Nick’s Indonesian Diary

4 Apr

The next day, with Bart still away, I decided I’d do some more sight-seeing and went to try and find the open top bus which tours the city. I followed Shinta’s instructions and asked a taxi driver to take me to Bus Way. I think he just took me to the nearest bus station rather than to the central bus station and it was not clear if I could catch the open top bus from here. I spoke to a couple of Indonesians who for once spoke excellent English and directed me to the opposite side of the street. I waited a while and saw several buses pass, but no open top bus.
Behind me, an Indonesian man on a motorbike kept haranguing me to have a lift on his bike and I finally relented. I had no idea where he was going to take me as he spoke no English. In the end, he took me around two blocks, said “Top Bus” and I paid him the 20,000 he asked for (an excessive amount for the service rendered, but there we go).
From here, I wondered about for a bit. I came to a mosque and had a nose in there. I had a light lunch – a sort of potato and egg curry – provided by a street vendor. I also swapped a Marlboro Light for one of his cigarettes – a Sampoerna. I decided I’d finally found the Indonesian cigarettes I’d been looking for as these were really nice.9
With no sign of an open top bus anywhere, I thought I might as well just go back to Bartlett’s, so hopped in a taxi once again. I got back just as Bart was returning home from his business trip, so that was quite good timing.
That evening, he promised to take me to the Skye Bar which is a bar, as you might expect, on top of a skyscraper. For a change, instead of by taxi, we went to the Skye bar by motorbike which was quite good fun.
It was a Wednesday and usually, Bart said, they did an offer on sangria on Wednesdays. Unfortunately, this week the offer was for bottles of whisky which was out of our price range. We instead still ordered sangria, Bartlett asking for just a little ice so we wouldn’t get scammed. They instead brought a jug just over half full with ice separate, so I guess it worked out about the same.
The music (house) and ambience of the place was pretty good and of course, the views excellent, although we’d just missed out on the sunset.10
Instead of continuing to drink here, Paul suggested we go to a couple of other bars close by. These were still expensive but what the hell, I was on holiday.
We went to a wine bar, where the wine was pretty pricey so I started on a Guinness, but in the end, we thought we might as well join the majority of punters and ordered a glass of wine each. I think it was one more drink before we went on to one last bar, Batt, in the basement of the Shangri La Hotel.

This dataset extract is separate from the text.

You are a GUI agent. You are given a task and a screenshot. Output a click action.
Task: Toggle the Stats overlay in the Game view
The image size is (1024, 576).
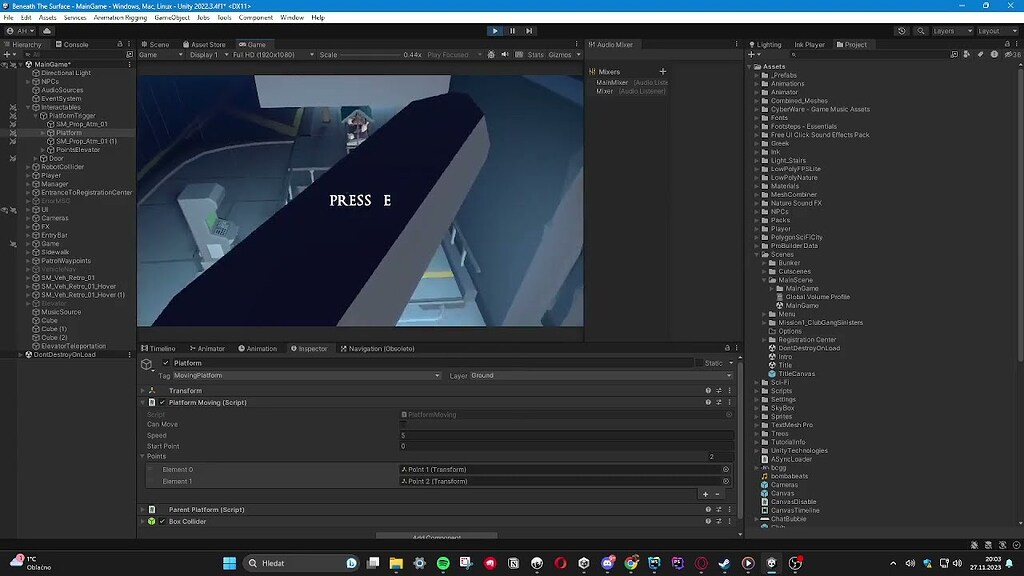click(x=536, y=54)
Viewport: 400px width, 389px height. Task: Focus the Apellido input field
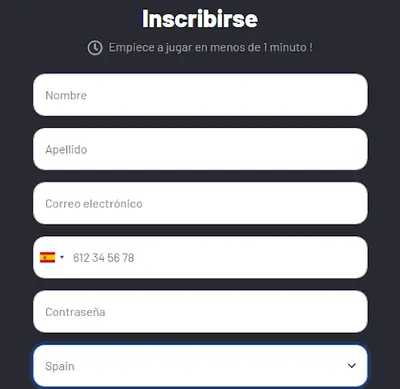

Here they had a table football, and of course, Fisk being the table football expert, he slaughtered Bartlett something like 10-3.

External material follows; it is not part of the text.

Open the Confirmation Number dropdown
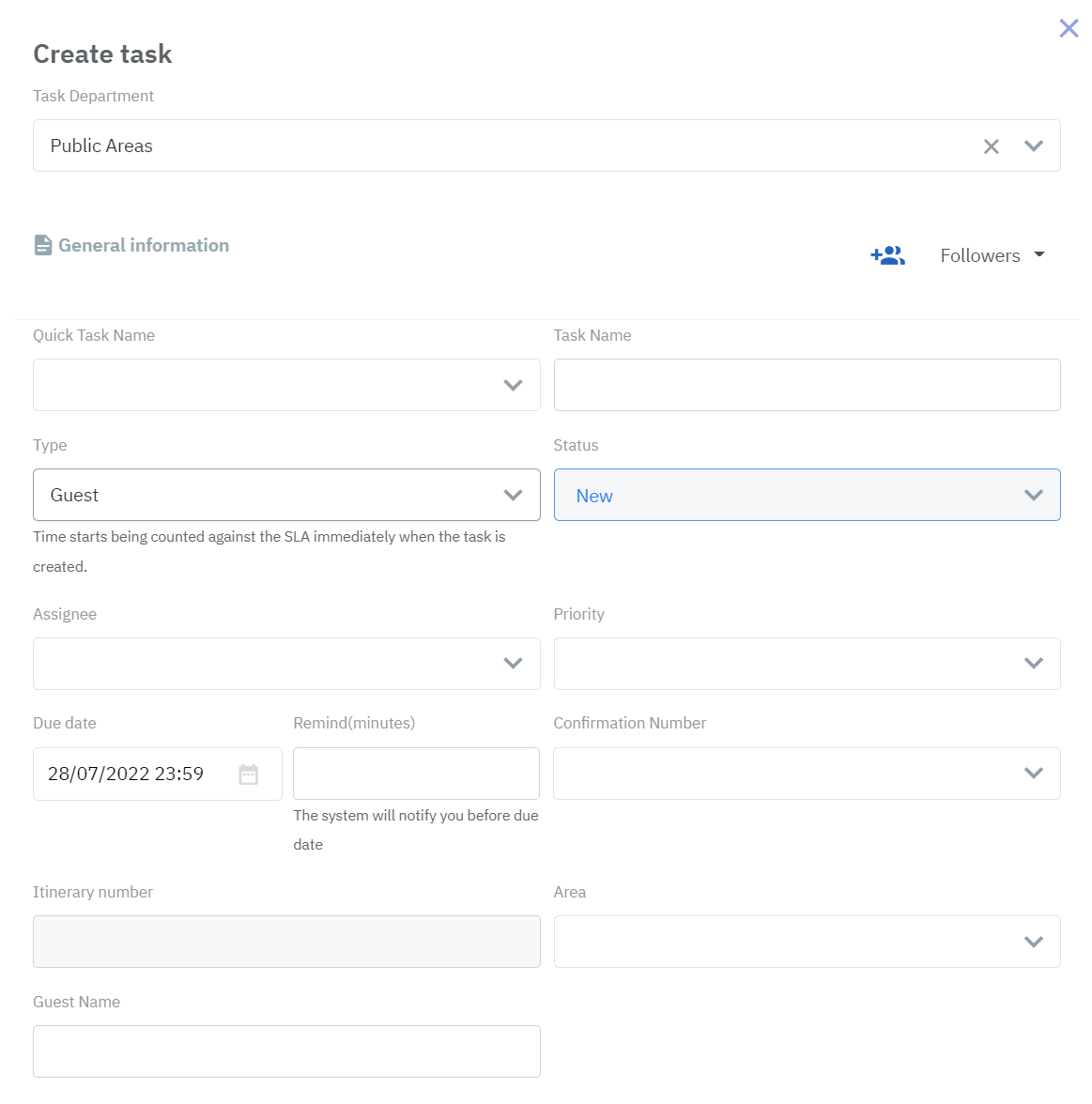click(1033, 774)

In the bar, Paul warned me to expect a lot of ladies of the night, which indeed turned out to be the case, with many women dotted around, drinking on their own.12
There was a live band and Bartlett and I sat quite close to watch the band. Bartlett called over one lady. I had a brief dance with her, but she was a bit rough so I shooed her away.
Bartlett had to be up for work the next day and we’d already been out longer than intended, so we got in a taxi and got home.
On Paul’s advice, the following day I took a trip to Jakarta’s old town. ______ Square was filled with school children enjoying a break, many riding around the square on brightly coloured bikes.15
Apparently as a white guy, I was a curiousity and a couple of young students came to interview me, no doubt to practise their English.
I went into one of the museums and elected to have a guide. The guide made it only slightly more interesting than it might otherwise have been: this was no Natural History Museum, not even anywhere near the standard of Cardiff’s museum, with fairly bland, uninteresting rooms.
Finding postcards in Jakarta had proved tricky, but there was a post office opposite the museum so I went to look there.
Here, I ran into an English lady on a similar mission. She struck me as the typical eccentric English person abroad. They did indeed have postcards here, but only if you asked for them: there were none on display, the counter clerk having to fish them out of a bag! Not very attractive cards and the lady, whose name I would learn was Jeanette, nabbed all the best ones (she needed eleven) leaving me with just a few boring ones depicting the National Monument.